Dempsey: US focusing airstrikes to protect Beiji refinery
The top U.S. military officer says that even though ISIS militants are closing in on the western Iraqi city of Ramadi, American airstrikes are concentrating more on protecting the strategically important town of Beiji and the oil refinery there, The Daily Star reported citing news agencies.
Army Gen. Martin Dempsey, chairman of the Joint Chiefs of Staff, says ISIS militants have penetrated the perimeter of the Beiji oil refinery, but the facility is not at risk of falling.
Dempsey says Ramadi "is not symbolic in any way" and the U.S. would want to regain control of the city, where ISIS militants have advanced and clashed with Iraqi troops. But he says Beiji's oil infrastructure is important for Iraq, so the U.S. is focusing a lot of airstrikes there.

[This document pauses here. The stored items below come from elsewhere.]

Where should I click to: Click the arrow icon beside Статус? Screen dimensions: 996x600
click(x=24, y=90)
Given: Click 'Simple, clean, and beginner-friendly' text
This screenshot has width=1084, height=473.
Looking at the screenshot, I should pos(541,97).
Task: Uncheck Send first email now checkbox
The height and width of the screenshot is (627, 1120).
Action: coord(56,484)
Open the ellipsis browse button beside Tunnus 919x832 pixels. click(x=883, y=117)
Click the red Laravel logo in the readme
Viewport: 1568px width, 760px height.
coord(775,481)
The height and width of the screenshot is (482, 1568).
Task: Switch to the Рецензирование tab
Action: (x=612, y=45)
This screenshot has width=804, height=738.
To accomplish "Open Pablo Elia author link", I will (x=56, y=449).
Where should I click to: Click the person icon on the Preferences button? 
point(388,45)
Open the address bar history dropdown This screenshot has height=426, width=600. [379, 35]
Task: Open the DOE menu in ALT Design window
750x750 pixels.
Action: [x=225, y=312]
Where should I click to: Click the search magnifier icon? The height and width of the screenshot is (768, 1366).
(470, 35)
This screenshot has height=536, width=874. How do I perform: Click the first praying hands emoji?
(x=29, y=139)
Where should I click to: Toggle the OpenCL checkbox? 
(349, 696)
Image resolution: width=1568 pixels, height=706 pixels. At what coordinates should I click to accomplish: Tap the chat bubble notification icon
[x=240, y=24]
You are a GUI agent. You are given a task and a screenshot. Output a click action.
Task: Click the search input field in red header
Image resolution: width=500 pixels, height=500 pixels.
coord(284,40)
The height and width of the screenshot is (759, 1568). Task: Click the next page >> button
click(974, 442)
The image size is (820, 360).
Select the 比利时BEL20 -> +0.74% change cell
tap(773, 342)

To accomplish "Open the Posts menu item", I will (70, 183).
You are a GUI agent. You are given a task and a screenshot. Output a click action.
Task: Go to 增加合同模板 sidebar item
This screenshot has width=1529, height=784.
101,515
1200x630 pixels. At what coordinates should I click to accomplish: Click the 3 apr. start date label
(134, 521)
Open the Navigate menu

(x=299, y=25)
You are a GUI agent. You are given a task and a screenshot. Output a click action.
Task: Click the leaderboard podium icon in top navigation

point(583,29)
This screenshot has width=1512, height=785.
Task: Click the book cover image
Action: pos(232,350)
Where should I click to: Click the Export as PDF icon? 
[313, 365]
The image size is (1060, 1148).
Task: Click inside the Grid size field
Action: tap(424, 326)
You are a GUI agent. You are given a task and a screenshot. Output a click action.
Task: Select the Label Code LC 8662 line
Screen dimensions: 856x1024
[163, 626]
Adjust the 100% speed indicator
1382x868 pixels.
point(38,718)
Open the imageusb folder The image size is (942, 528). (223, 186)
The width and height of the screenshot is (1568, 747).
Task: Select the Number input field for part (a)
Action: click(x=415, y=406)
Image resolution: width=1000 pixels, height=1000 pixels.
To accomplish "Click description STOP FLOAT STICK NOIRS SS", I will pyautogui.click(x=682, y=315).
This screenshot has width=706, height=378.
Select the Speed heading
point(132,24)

ISIS militants clashed with security forces inside Iraq's largest refinery on Thursday and held on to recent gains in the west of the country, as Prime Minister Haider al-Abadi said the extremist group remained "very, very dangerous."
The insurgents suffered a major defeat this month when Iraqi troops and Shi'ite paramilitaries routed them from the city of Tikrit, but are now striking back at Beiji refinery and in the western province of Anbar.
Beiji was attacked several days ago by the militants, who blasted their way through the perimeter and took control of several installations, including a distribution point and storage tanks. They have managed to hold those parts of Beiji.